Sat, 12 Jan 2008 Source: Femi Adesina

By Femi Adesina

I had passed through Accra a number of times as I journeyed to or from other African countries. But this was my first proper visit to the land of the famed Asantes and their king called Asantehene, which we studied in elementary history. The land of the Black Stars, who gave our Super Eagles a 4-1 drubbing in London in a friendly match last year.


The land of Kwame Nkrumah, of J.J Rawlings, of John Kufuor, and of my old school teacher, Bernard Ohene Addai. Where is Mr Addai now, on the face of this vast world? Only God knows. As a secondary school boy, he used to tell me of his dreams of having limousines, Cadillacs, big houses. He was in his late 20s then. But he left Nigeria, and we lost contact. Hope his dreams came to pass.

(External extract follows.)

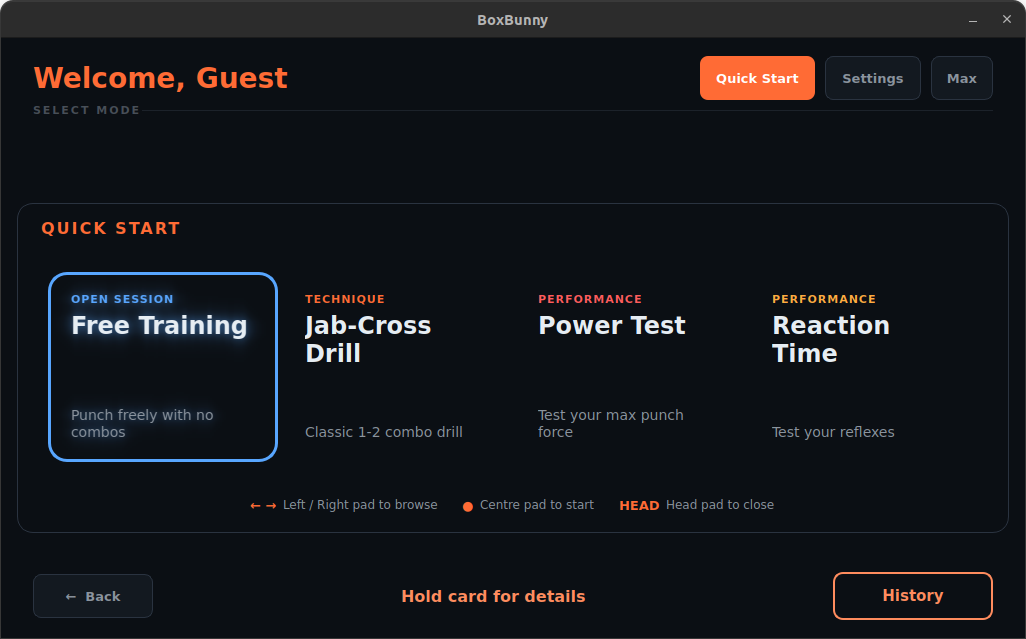Select the Free Training card
This screenshot has height=639, width=1026.
(163, 367)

Yes, Accra, the land of soccer, which would be hosting the rest of the continent as the Cup of Nations tournament opens a few days hence. I had escaped to Ghana the day after Christmas, with my family, for a much needed holiday. I needed to put Olusegun Obasanjo and the havoc he did to our nation in April 2007 behind me. I needed to forget Umaru Musa Yar’Adua and his purloined mandate. To get away from incessant holding of power by the Power Holding Company of Nigeria (PHCN), and many others things which now constitute the typical Nigerian malaise.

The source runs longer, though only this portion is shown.